## Exercise
Copy the entries below verbatim, from the line with "Select the Patient.Triageresults row" up to and including the line with "Click the blurred".

## Dataset records
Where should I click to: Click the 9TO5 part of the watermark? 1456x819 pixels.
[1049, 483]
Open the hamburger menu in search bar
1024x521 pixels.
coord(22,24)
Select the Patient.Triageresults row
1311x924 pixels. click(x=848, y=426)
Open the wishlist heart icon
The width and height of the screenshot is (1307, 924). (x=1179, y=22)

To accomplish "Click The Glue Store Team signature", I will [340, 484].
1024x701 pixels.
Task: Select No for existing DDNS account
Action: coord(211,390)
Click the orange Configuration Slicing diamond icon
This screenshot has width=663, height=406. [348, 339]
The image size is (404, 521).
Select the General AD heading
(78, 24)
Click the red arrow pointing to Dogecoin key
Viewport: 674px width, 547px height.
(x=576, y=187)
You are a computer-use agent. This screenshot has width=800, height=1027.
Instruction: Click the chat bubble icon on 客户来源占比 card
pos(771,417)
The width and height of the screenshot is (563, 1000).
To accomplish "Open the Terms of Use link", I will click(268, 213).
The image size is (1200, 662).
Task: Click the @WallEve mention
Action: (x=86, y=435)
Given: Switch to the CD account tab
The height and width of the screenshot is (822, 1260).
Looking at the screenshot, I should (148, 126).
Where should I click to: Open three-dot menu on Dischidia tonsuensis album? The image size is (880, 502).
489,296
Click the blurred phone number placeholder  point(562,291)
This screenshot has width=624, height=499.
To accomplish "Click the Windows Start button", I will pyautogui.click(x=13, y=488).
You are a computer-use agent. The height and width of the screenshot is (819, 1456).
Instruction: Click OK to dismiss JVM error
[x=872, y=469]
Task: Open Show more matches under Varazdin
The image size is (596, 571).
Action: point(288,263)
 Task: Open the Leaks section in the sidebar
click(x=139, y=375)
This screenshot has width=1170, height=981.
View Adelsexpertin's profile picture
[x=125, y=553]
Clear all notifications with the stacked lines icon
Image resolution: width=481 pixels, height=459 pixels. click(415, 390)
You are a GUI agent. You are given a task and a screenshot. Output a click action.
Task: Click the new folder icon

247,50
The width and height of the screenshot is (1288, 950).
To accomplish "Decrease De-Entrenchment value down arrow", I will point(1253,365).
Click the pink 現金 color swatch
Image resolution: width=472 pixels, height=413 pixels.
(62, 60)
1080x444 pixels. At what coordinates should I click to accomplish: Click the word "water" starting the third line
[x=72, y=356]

## Answer
Select the Patient.Triageresults row
1311x924 pixels. click(x=848, y=426)
Open the wishlist heart icon
The width and height of the screenshot is (1307, 924). (x=1179, y=22)

To accomplish "Click The Glue Store Team signature", I will [340, 484].
1024x701 pixels.
Task: Select No for existing DDNS account
Action: coord(211,390)
Click the orange Configuration Slicing diamond icon
This screenshot has width=663, height=406. [348, 339]
The image size is (404, 521).
Select the General AD heading
(78, 24)
Click the red arrow pointing to Dogecoin key
Viewport: 674px width, 547px height.
(x=576, y=187)
You are a computer-use agent. This screenshot has width=800, height=1027.
Instruction: Click the chat bubble icon on 客户来源占比 card
pos(771,417)
The width and height of the screenshot is (563, 1000).
To accomplish "Open the Terms of Use link", I will click(268, 213).
The image size is (1200, 662).
Task: Click the @WallEve mention
Action: (x=86, y=435)
Given: Switch to the CD account tab
The height and width of the screenshot is (822, 1260).
Looking at the screenshot, I should (148, 126).
Where should I click to: Open three-dot menu on Dischidia tonsuensis album? The image size is (880, 502).
489,296
Click the blurred phone number placeholder  point(562,291)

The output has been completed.